While there is widespread interest in a comparative-effectiveness
program, “don’t confuse that with widespread acceptance or support,”
she warns. Wilensky, who has served as an advisor to President George
W. Bush knows that “Until this idea becomes law, it remains just a beautiful but fragile and vulnerable concept.”
And even if the idea does becomes law, “the sustainability of such a
center will only become clear after it survives the first comparative
clinical effectiveness information that contradicts conventional wisdom
or endangers the latest therapy du jour.”
“The use of cost-effectiveness information is more politically contentious
and its modeling more technically controversial than comparative
clinical effectiveness,” Wilensky adds. “For these reasons, I believe
that payers should do cost-effectiveness analyses, not a national
entity devoted to the development of comparative clinical effectiveness
data. Because clinical effectiveness is the most basic and costly
step in learning how to spend smarter, it should proceed first and in
as politically protected a manner as possible."
This is not to say that Wilenksy doesn’t want information comparing
cost and benefit to be available: “Like the ACP, I support the use of
cost-effectiveness information as an element in decision making by
physicians, patients, and payers for developing smarter strategies of
reimbursement.” But unlike the ACP, Wilensky does not want a national
comparative-effectiveness institute charged with ruling on
cost-effectiveness.
This is a job Wilensky would leave to the payers: “Cost-effectiveness
information should be an important consideration in setting
reimbursement rates by public and private payers.

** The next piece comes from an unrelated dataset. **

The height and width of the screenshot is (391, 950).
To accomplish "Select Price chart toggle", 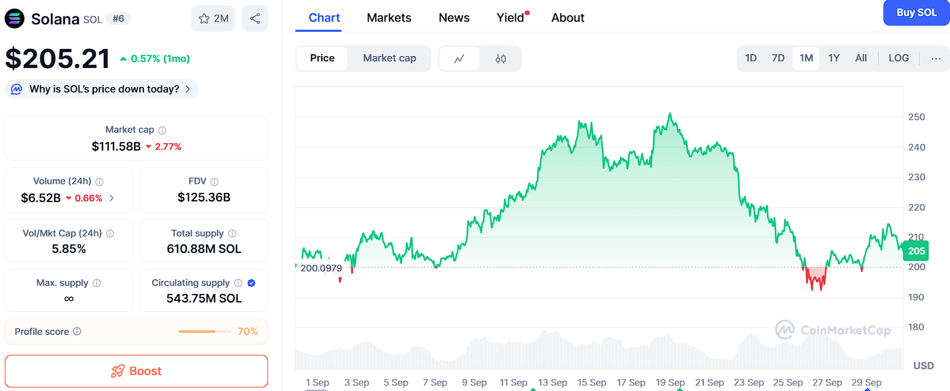I will 322,58.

If an intervention
doesn’t do more, why should a payer pay more for it? If it does do
more, asking how much more and for what additional price becomes
relevant. Payers will have to make difficult decisions, and different payers may make different decisions."
“Whether Medicare will be granted the right to use
cost-effectiveness information in setting reimbursement rates is
unclear, although the history in this regard is not promising,”
Wilensky acknowledges. “The first attempt happened when I was the
administrator of the Health Care Financing Administration (now the
Centers for Medicare & Medicaid Services). The proposed rule was
never released from the Office of the Secretary of Health and Human
Services because of concern about potential future ‘misuse’ of this
authority.”
The Battle Ahead
Wilensky is right. Even though the prestigious Institute of Medicine issued a report
in January calling for a “single entity” to produce “credible, unbiased
information about what is known and not known about clinical
effectiveness,” this is hardly a done deal.
As Merrill Goozner observed in April: “Powerful forces are mobilizing
to make certain any comparative effective agency established by
Congress remains a toothless tiger.” Already, he noted, “the Advanced
Medical Technology Association, which represents device makers, insists
that “governance of any public-private entity should include
representation of all stakeholders.”
Meanwhile, “a recent article in the Journal of the American Medical Association—which
likened a potential [Comparative-effectiveness] Agency to a Federal
Reserve Board for medicine—also called for putting ‘stakeholders’ on
the board and having input into its studies,” Goozner observes.
But “no banks sit on the Fed’s board,” Goozner noted. “And its
studies are conducted by researchers who are scrupulously clean of
financial ties to the banks they regulate.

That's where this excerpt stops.